10 thoughts on “Informal sperm donor

  1. Love to see actual photos of all involved. Some real beauty, I’d wager. (Tongue firmly planted in cheek.)
    What self respecting woman would impregnate themselves in a Target restroom stall??

  2. The 1 Google result paints an interesting picture of the sperm donation world. Artificial insemination through a sperm bank is over $40,000 & there’s no protection from child support. The main advantage is screening provided by the sperm bank & some anonymity which the parents can still defeat by DNA testing.

    Most men aren’t genetically perfect enough to donate. Someone willing to put up merely with a lactose intolerant kid who is perfect in every other way can do a lot better financially in the Target bathroom. Most donors are college students in Silicon Valley. Male engineers planning to reproduce by sperm donation are too old to donate to a sperm bank by the time they realize they’re not going to encounter any women.

  3. In my late 20s, I made three deposits to a sperm bank for the purpose of reserving my sperm for my own future needs. The fee to store the sperm was about $300 per year, which I paid for a few years. After a series of relocations, the sperm bank didn’t have a valid address for me and stopped billing me, and a stopped paying the annual fee. That was almost 25 years ago, so I guess my deposits have been destroyed.

    Oh, and I ended up dating the front desk clerk at the sperm bank for a while.

  4. @jack crossfire

    The primary benefit for a man to donate via a sperm bank is the protection from child support. If that wasn’t there, sperm banks would cease to exist.


    Some of the “donations” were the old-fashioned way.

  5. The public nature of his activity, and looking at the pictures of many of his partners, leads me to believe that the Professor has a couple of fetishes.

  6. @ Hugh G. Rekshun #3: don’t be so sure that your sperm was destroyed once you stopped paying the yearly storage bill… finders-keepers. You could have a mixed gender soccer team number of progenies just waiting to meet bio-daddy AND their half siblings. Why don’t you look into it & advertise in the bank’s newsletter or social media along the lines of “Am I your daddy? If you were conceived through Acme’s Sperm Bank in the 90s, then you could be my child,” or something (I’ve read that DNA paternity tests are nowadays like $100 in the USA). There’s also at least one full length documentary film about a (now deceased) American fertility clinic doctor who surreptitiously sired upwards of 100 kids in the 60-70s, and the filmmaker’s quest to discover his other half-siblings… quite moving really, although very few agreed to appear visibly on camera.

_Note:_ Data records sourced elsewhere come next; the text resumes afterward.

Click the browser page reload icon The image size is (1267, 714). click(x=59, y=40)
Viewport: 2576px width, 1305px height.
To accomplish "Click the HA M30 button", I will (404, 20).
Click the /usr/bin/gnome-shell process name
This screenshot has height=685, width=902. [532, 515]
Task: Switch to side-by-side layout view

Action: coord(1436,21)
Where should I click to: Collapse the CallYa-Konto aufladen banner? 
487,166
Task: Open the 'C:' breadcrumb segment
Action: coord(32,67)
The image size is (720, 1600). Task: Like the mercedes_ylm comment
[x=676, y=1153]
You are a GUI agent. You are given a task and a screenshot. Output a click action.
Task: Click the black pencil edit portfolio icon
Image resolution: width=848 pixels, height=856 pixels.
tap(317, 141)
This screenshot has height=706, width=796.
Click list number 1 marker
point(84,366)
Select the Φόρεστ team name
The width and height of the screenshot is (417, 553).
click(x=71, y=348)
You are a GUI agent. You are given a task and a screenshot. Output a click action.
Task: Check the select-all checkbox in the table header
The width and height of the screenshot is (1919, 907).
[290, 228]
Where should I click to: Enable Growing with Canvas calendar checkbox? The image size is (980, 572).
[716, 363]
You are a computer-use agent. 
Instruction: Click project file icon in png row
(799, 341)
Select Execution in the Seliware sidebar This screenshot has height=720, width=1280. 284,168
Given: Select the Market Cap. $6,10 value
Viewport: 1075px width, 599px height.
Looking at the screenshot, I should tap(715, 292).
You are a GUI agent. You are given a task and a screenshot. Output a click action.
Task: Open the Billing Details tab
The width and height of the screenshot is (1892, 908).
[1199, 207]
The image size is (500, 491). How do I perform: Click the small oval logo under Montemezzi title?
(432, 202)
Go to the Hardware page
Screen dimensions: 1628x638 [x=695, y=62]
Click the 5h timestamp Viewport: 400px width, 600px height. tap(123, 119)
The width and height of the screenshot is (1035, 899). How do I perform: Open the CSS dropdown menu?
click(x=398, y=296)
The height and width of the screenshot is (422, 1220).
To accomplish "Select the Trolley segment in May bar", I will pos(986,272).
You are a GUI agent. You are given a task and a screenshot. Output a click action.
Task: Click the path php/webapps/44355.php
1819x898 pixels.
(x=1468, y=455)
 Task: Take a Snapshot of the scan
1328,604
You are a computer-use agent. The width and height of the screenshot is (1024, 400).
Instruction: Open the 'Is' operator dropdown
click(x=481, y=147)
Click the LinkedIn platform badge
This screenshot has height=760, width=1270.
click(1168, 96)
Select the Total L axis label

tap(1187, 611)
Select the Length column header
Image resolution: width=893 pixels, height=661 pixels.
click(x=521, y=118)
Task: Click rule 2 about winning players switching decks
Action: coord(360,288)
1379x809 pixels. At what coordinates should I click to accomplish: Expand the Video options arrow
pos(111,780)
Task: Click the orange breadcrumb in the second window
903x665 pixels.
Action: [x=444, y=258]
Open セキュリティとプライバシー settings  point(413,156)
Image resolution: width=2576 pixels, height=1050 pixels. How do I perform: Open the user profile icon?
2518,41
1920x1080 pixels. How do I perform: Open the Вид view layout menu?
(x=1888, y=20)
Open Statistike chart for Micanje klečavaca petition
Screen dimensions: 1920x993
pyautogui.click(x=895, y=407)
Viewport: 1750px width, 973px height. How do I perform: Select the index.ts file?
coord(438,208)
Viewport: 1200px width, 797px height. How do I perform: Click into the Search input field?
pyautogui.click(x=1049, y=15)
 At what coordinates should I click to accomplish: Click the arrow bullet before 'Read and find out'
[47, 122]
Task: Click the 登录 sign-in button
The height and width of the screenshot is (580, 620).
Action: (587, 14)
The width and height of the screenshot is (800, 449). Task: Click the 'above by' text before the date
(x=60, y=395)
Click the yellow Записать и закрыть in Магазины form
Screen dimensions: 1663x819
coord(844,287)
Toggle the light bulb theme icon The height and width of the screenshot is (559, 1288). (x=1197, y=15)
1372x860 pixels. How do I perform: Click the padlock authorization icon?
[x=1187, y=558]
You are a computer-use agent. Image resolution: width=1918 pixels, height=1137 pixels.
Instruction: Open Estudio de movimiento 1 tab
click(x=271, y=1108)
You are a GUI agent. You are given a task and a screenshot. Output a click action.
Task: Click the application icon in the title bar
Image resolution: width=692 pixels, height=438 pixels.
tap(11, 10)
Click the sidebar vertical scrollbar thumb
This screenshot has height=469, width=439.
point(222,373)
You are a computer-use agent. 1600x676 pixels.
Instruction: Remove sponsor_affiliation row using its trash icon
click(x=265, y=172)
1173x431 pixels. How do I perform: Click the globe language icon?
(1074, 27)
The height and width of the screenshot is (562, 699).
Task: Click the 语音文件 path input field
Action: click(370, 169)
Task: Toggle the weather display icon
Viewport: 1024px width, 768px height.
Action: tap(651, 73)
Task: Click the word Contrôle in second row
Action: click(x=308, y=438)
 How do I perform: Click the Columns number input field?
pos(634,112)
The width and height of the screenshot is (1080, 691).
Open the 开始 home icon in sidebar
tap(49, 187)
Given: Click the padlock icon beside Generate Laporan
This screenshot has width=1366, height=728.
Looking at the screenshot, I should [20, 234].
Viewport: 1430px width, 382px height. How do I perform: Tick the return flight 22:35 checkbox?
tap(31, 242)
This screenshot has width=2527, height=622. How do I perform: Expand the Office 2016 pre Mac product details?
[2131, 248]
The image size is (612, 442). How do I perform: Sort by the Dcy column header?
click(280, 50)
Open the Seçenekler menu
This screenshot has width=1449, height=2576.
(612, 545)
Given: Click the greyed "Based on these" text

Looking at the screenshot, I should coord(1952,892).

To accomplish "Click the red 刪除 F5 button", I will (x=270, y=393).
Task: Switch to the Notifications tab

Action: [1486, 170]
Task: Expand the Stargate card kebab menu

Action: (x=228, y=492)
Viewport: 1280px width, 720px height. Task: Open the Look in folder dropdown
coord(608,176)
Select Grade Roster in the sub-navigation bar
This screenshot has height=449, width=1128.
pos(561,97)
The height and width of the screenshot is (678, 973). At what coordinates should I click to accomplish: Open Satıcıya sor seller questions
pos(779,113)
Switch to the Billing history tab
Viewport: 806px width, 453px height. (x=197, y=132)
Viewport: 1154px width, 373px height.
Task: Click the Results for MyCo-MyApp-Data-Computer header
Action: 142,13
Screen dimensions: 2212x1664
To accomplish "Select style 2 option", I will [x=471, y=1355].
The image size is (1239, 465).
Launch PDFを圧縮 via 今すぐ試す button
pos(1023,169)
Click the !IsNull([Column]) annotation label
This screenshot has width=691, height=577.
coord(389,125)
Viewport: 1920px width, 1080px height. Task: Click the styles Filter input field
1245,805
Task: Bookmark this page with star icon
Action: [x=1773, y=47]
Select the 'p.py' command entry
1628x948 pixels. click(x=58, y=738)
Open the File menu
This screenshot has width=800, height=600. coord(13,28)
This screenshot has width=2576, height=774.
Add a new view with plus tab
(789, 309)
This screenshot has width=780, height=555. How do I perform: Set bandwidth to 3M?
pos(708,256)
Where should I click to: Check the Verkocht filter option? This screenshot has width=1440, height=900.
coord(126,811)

    PS. Ari Nagel is obviously crazy on some level, because his (one has to assume conscious and sober) wish to sow his tame oats in controlled Target millieus is not among what we could call human common denominator traits. Besides being directly detrimental to his financial health, it sounds not a little as a perverted altruistic(?) obsession. Quite reminiscent of some millionaire (written up in Vanity Fair? maybe 8 years ago), whose altruistic mania made him attempt to donate a kidney to a stranger, which in turn led his wife to stop that in court (as I’m not in the habit of obsessing over others’ obsessions,I don’t remember how it ended though).

    ObFilmRef: “The Kids Are All Right” by Lisa Cholodenko, 2010, with Julianne Moore, Annette Bening, Mark Ruffalo – about a teenager’s quest for her sperm donor dad (and lesbian angst besides).

  7. Not to be flippant or anything, but I see a great potential in hitherto unexploited concept for a board- or computer game along the lines of “Informal Sperm Donor For A Day;” think “Leisure Larry/ Longue Lizard” type of entertainment, where participants chose which characters to play, draw task lists, and then attempt to outwit one another in various casual sperm-donorsy ways, including not knowing in advance if, say, their child support claim will fall within or outside the maximum envelope for such. Could even be a variant of Monopoly, then with streetwalkers thrown in to spice up the pick-up lines. Whoever sires most progeny at the lowest relative cost (in damages and lawyers’ fees) “wins.” Here, take and develop it, you could even market it as a educational type of game to local PTA bodies.